You're not Black and you're not White. You're a beautiful mix of the two.

Unfortunately, your perception of "Blackness" is warped. You're clearly a sponge who has sucked up all the negativity fed into pop culture by the media.

You've tried so hard to segregate yourself from the Black community, that you've dated the closest thing to White skinned people; Mexicans. I'm not knocking you about who you're attracted to, I'm just totally against your reasoning.

As a Black woman, I'm offended by the fact that you're of the opinion that once you're dark skinned you're "Ghetto" and not good enough to date. This is not true.

Its very unfortunate that the Black people seen on tv (Which accounts for a VERY VERY small percent of the World's Black population) gets to represent us and there by define what "Blackness" is.

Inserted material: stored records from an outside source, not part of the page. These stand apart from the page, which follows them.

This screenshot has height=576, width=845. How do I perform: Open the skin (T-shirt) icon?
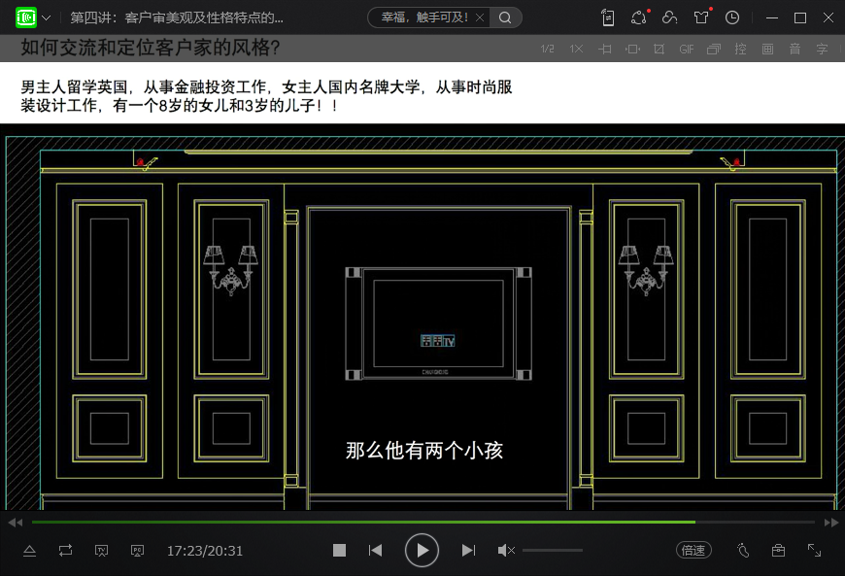click(701, 17)
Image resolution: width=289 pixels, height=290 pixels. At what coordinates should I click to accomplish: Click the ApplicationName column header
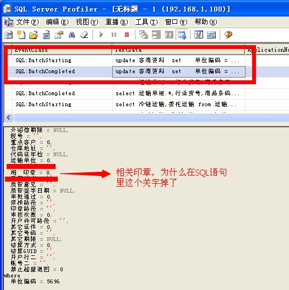[x=267, y=50]
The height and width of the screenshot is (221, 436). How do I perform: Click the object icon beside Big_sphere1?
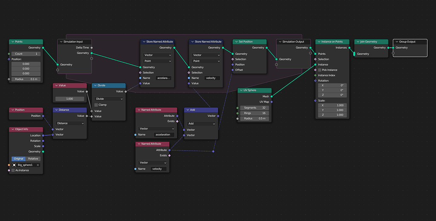pyautogui.click(x=14, y=165)
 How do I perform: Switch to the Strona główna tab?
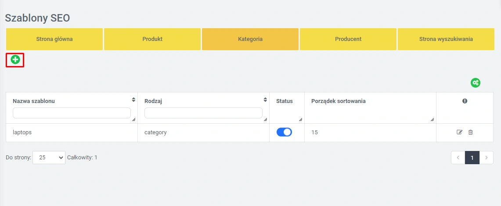[54, 39]
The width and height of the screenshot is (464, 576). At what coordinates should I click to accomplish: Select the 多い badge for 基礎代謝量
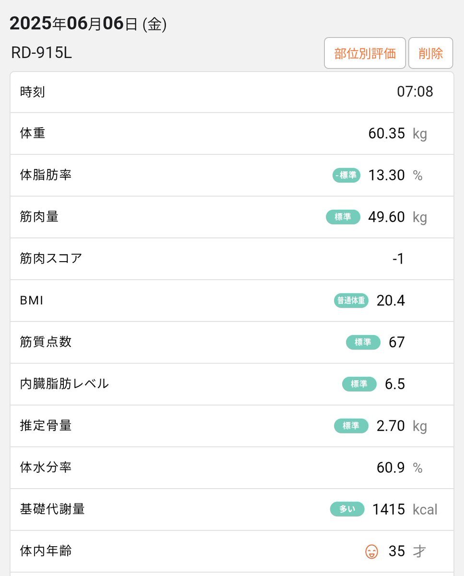click(347, 509)
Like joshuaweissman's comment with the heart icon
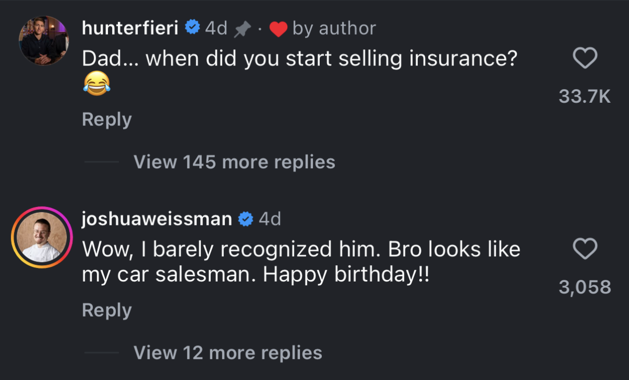629x380 pixels. (585, 249)
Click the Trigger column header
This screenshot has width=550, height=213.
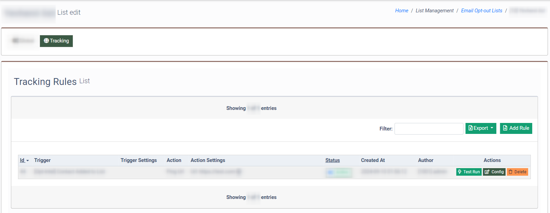[42, 160]
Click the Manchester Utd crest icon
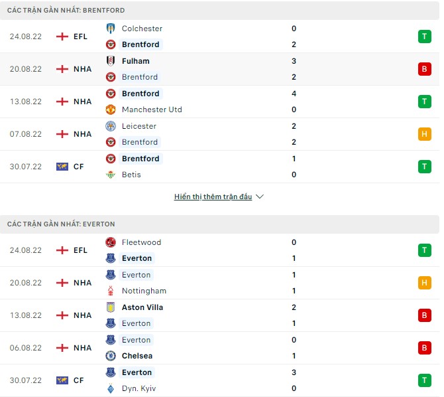This screenshot has width=444, height=397. point(111,110)
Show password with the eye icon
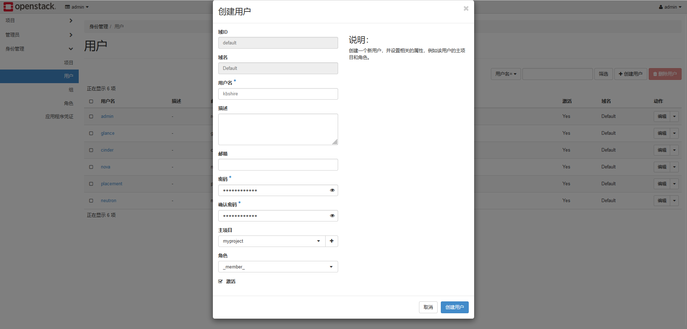Image resolution: width=687 pixels, height=329 pixels. click(332, 190)
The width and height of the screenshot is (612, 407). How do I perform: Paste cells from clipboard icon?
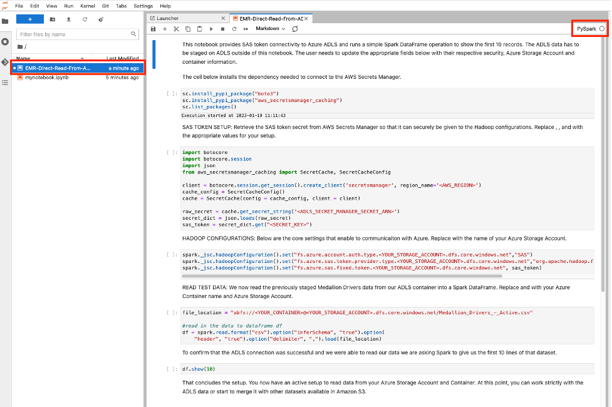199,29
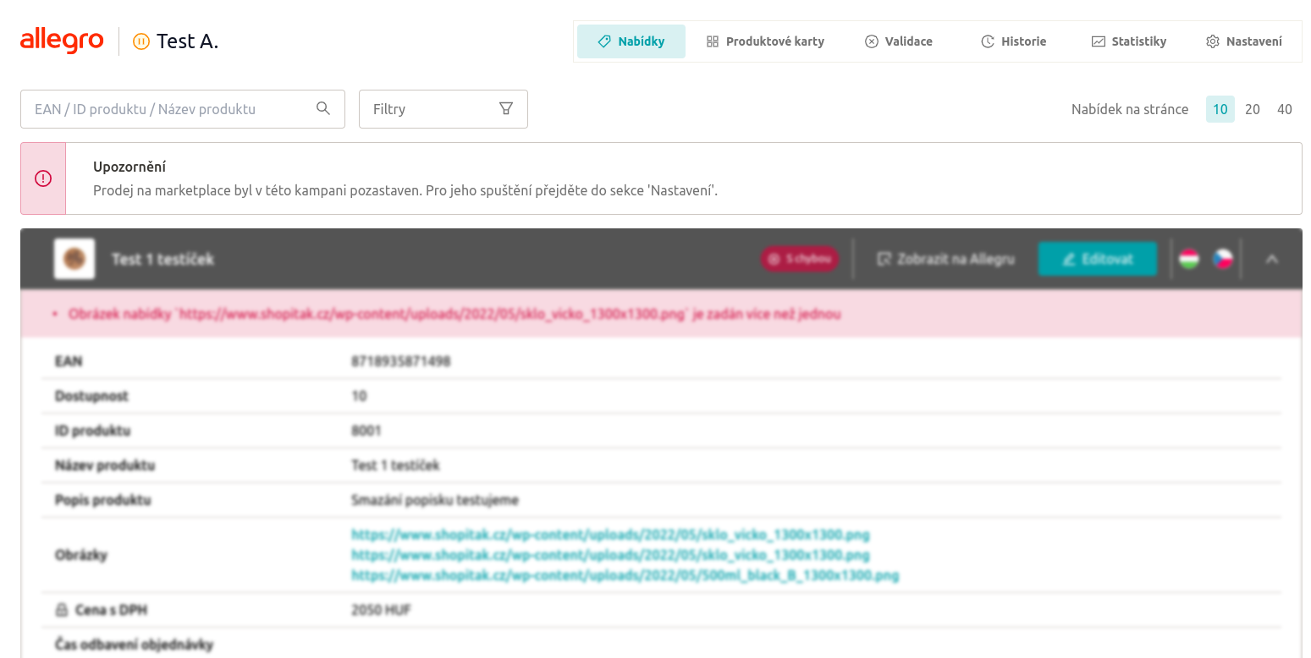Click the Allegro logo
Screen dimensions: 1311x658
tap(62, 41)
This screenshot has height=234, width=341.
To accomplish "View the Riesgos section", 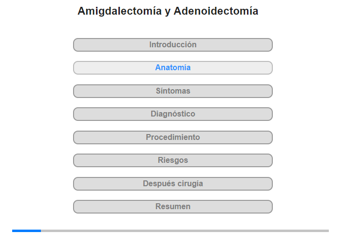I will (173, 160).
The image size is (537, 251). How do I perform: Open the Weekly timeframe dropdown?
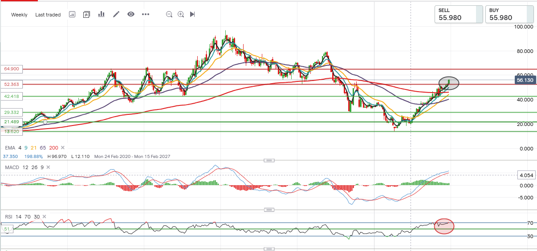19,15
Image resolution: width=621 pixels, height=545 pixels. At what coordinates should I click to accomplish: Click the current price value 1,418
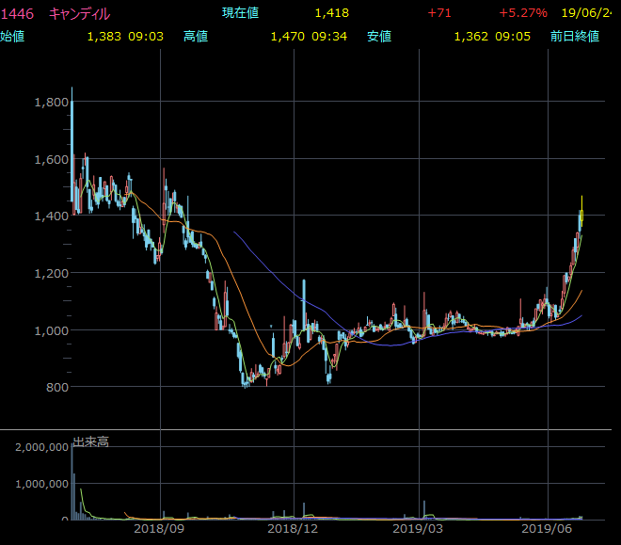[x=331, y=14]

I've been told by people (non-Blacks) that I don't act or speak like the Black people they see on American tv. I've also been called "white washed" and I take great offense to that term.
What that term means is that a well spoken, well dressed and educated Black person must be "Trying" to emulate a White person why they are the way they are. Not true.
Its my upbringing. Every Black person I know acts and speaks the way I do. The Black people on tv doesn't represent me, my family or my friends.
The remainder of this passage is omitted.